Schmidt, Harald
(2012)
Just health responsibility: a comparative analysis focussing on the role of individual behaviour in relation to cancer and weight-control policy in German and US health care systems.
PhD thesis, London School of Economics and Political Science.
Abstract
This thesis seeks to examine the appropriate role of individual behaviour and
responsibility in relation to cancer and weight-control policy in German and US
health care systems. It contains six main parts.
The first describes and compares the ways in which personal responsibility
features in law and policy in both countries. It analyses salient differences in
underlying motivation and characterization and highlights ethical tensions that arise
from these provisions and their implementation.
The second part reviews what established normative theories can do to address
the issues that have been identified. It argues that these frameworks lack specificity
and are ill-suited as a basis for policy in pluralist societies. It provides an analysis of
different notions of the concept of personal responsibility, and makes a proposal for
an overarching framework, adopting a procedural justice account that draws on work
by Norman Daniels, Jim Sabin and Thomas Scanlon.
The third part systematically reviews survey literature on the proper role of
personal responsibility and develops an instrument for semi-structured interviews
with physicians and population-level surveys in the US and Germany.
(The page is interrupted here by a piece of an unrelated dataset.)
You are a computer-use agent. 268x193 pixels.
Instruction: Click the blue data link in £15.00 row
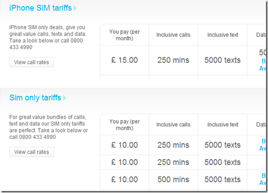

The
instrument complements this earlier survey work and explores key themes that arose
in the analysis of policy documents and the philosophical literature.
Based on this instrument, the fourth part analyses the findings from twenty
semi-structured interviews with primary care physicians and oncologists in Berlin,
Germany and Philadelphia, USA.
The fifth part presents findings from three population level surveys of 1,000
respondents each. Two surveys with identical instruments were conducted with nonprobability samples (census-adjusted proportional quota sampling with regard to
income) in Germany and the US, and one, using a subset of questions, was
administered to a probability-based sample in the US. Findings are discussed
comparatively between countries and in view of the interviews with physicians.
The last part concerns the policy implications of the analysis, and applies the
framework proposed in the thesis to the case of colon cancer screening. It seeks to
defend an incentive policy that attaches financial advantage to attending counselling
on the advantages and disadvantages of colon cancer screening, building also on
findings from the surveys, and interviews with physicians. The final chapter
highlights a range of general policy implications for the evaluation and
implementation of programmes seeking to incentivise personal responsibility.